Passage:
━━━━━━━━━━━━━━━━━━━━

Doctor, transgender spouse indicted for passing information to Russia

Jamie Lee Henry first active-duty Army officer to come out as trans



Jamie Lee Henry and their spouse Anna Gabrielian (Photos from social media)

A federal grand jury on Wednesday handed down an indictment of a Johns Hopkins anesthesiologist and her spouse, a doctor and major in the U.S. Army, with conspiracy and for the disclosure of individually identifiable health information related to their efforts to assist Russia in connection with the conflict in Ukraine.

The office of the U.S. Attorney for the District of Maryland in a press release stated Anna Gabrielian, 36, and her spouse, Jamie Lee Henry, 39, both of Rockville, Md., both of whom had secret clearances, were attempting to provide medical information about members of the military to the Russian government.

Gabrielian and Henry met with an individual they believed to be associated with the Russian government, but who was, in fact, an Federal Bureau of Investigation Undercover Agent.

Court documents indicate Gabrielian told the FBI agent posing as a Russian operative that she had previously reached out to the Russian Embassy by email and phone, offering Russia her and her spouses’ assistance.

According to the U.S. Attorney’s office, Gabrielian told the FBI agent that, although Henry knew of Gabrielian’s interaction with the Russian Embassy, she never mentioned Henry’s name to the Russian Embassy.

━━━━━━━━━━━━━━━━━━━━

Provided data:
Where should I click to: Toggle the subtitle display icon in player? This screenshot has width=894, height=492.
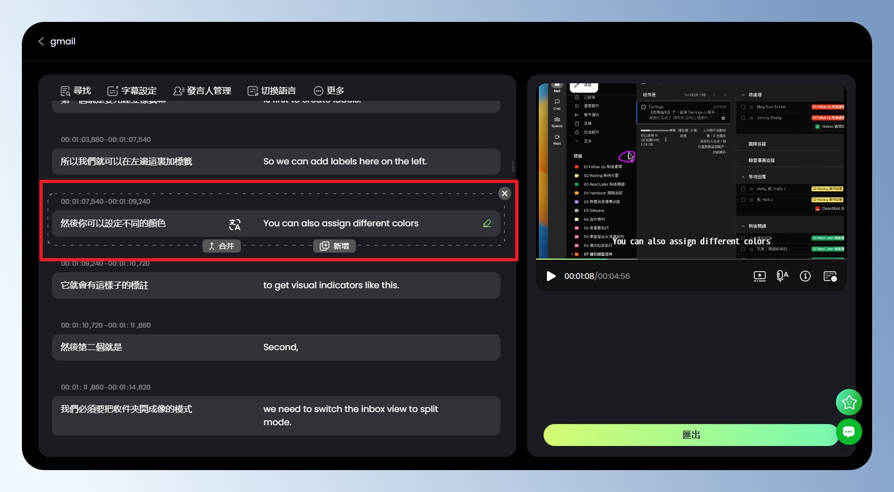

━━━━━━━━━━━━━━━━━━━━

Return the passage of the indictment article that begins with the words containing "Gabrielian and Henry" and ends with "her spouses’ assistance.", copied word for word.

Gabrielian and Henry met with an individual they believed to be associated with the Russian government, but who was, in fact, an Federal Bureau of Investigation Undercover Agent.

Court documents indicate Gabrielian told the FBI agent posing as a Russian operative that she had previously reached out to the Russian Embassy by email and phone, offering Russia her and her spouses’ assistance.